How Sweet the Sound
May 29, 2020Amazing grace, how sweet the sound,
That saved a wretch like me…
Andrea Jenkins, Vice Chair of the Minneapolis, Minnesota, City Council, began her remarks singing those words today in a press conference as she addressed the racial tensions and violence that were fomented by the death of George Floyd, an African American man, on the evening of Memorial Day.
Declaring racism a “public health issue,” Ms. Jenkins implored the city’s leaders to call it what it is, saying that until we name it, it can’t be fully addressed or eradicated:
Until we name this virus, this disease that has infected America for the past 400 years, we will never, ever resolve this issue. To those who say bringing up racism is racist in and of itself, I say to you, if you don’t call cancer what it is, you can never cure that disease. And so, in an effort to try and cure this disease, I am stating exactly what everyone else has witnessed, and that is racism.
Today is a sad day for Minneapolis. It’s a sad day for America. It’s a sad day for the world. I want to remind all of the people that are in the streets protesting, you have every absolute right to be angry, to be upset, to be mad, to express your anger. However, you have no right to perpetrate violence and harm on the very communities that you say that you are standing up for. We need peace and calm in our streets, and I am begging you for that calm.
Councilwoman Jenkins was preceded in her remarks by Minneapolis Mayor Jacob Frey, who declared,
“We need to offer radical love in this city.”
Radical love. Someone To Tell It To’s mission is about radical love. Our values shouldn’t be seen as radical. They should simply be seen as basic, a matter of course, the foundation of how we treat and relate to one another. Consistently. Invariably. At all times. But they aren’t.
Values that declare everyone — regardless of race or gender or nationality or orientation or age or ability or disability or religion or no religion or economic status or title or occupation or any other description that defines us — is a person of sacred worth and deserving of respect, being valued and loved.

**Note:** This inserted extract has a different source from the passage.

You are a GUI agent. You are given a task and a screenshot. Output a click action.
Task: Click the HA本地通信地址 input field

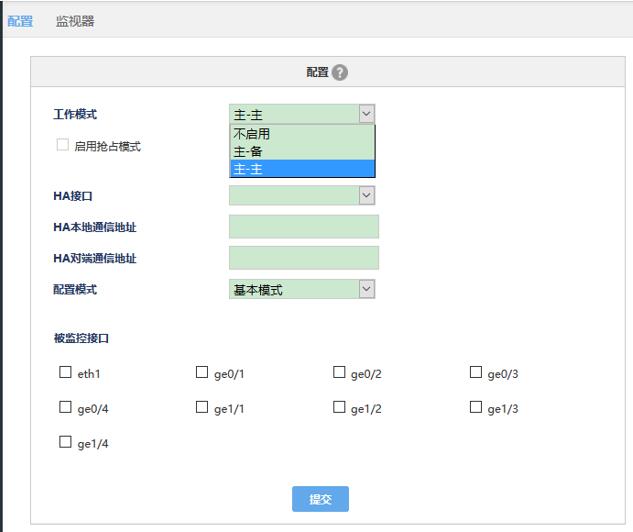point(304,227)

It’s as simple as that. But this has been a tough week for those values.
The same day that George Floyd was murdered, Christian Cooper, while watching birds in New York City’s Central Park, had the police called on him by a woman whom he asked to leash her dog in an area that required dogs to be leashed. In calling the police, the woman used the dark color of Cooper’s skin to accentuate her accusation against him. That he was threatening to harm her, when he really wasn’t. She made the issue a racial one when race did not pertain to the issue at all. It demeaned Mr. Cooper and it exposed her biases, alarming so many across this nation. The values that Someone To Tell It To holds high were not hers.

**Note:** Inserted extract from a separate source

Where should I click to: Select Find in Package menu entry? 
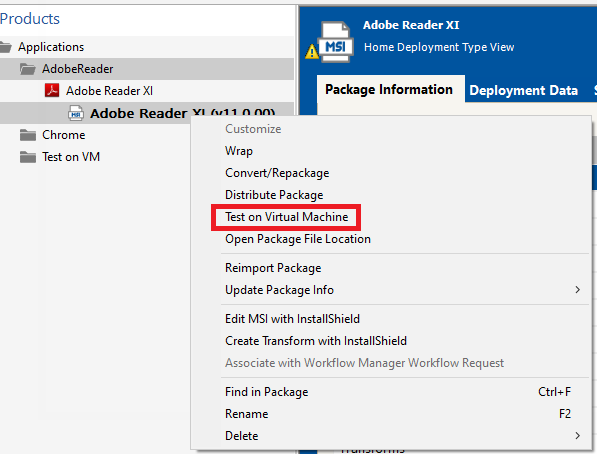267,392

On Tuesday, a 14-year old African American teenager, Tyrone Gibson, was shot in an alley just around the corner from his home, in Harrisburg, Pennsylvania — the city where Someone To Tell It To is headquartered. Tyrone died. He had gone to the store with some of his friends. He never made it back home. We don’t know why he was shot, just yet. But his life, the life of a boy on the cusp of growing into a man, of a big brother who loved and helped care for his younger sisters and brothers, was taken away in senseless violence. His dreams died with him. His life’s promise, extinguished. His family, heartbroken and torn.
We know Tyrone’s father’s godmother. He and her grandson were friends. She is beside herself with incredulity at his tragic death. Living near his home, she watched him walk by with his friends on their way to the store, moments before he died. He wasn’t wearing a mask, which is required in our county when meeting others in public and going into stores during the COVID-19 pandemic. So, she gave him one, and told him to put it on, admonishing him to be safe. He died with it on. In the days since, we’ve listened to her recount that evening again and again. Her shock. Her fear. She is African American, and she knows the threats and racial animus that she and her children and grandchildren — especially the males — live with. Threats that we who are white do not.
Our recent history tells too many stories such as these. Ahmaud Arbery, of Georgia. Eric Garner, of New York. Breonna Taylor, of Kentucky. Walter Scott, of South Carolina. Michael Brown, of Missouri. There are far too many more. Each had their lives cut tragically, violently short. The color of their skin played a major factor in each of their deaths.
We have a profound problem with race in our midst. Our history, all 400 years of it, has been marked by violent racial overtones and undertones. That history belies the values of “liberty and justice for all” that we say we hold so dear.
There is needless trauma perpetrated on those who are perceived as “less than,” as not good enough, as different from those who don’t hold the same characteristics or backgrounds or life circumstances as we do. Someone To Tell It To aims to diminish that trauma. Our goal is for it to be recognized, respected, and to end.
Amazing grace, how sweet the sound,
That saved a wretch like me.
I once was lost, but now am found.
Was blind, but now I see.
When will that day be? That day when we will finally see the sacredness of every person’s life? We cannot stop proclaiming and living out our values.
Not until that day comes. How sweet that day will be.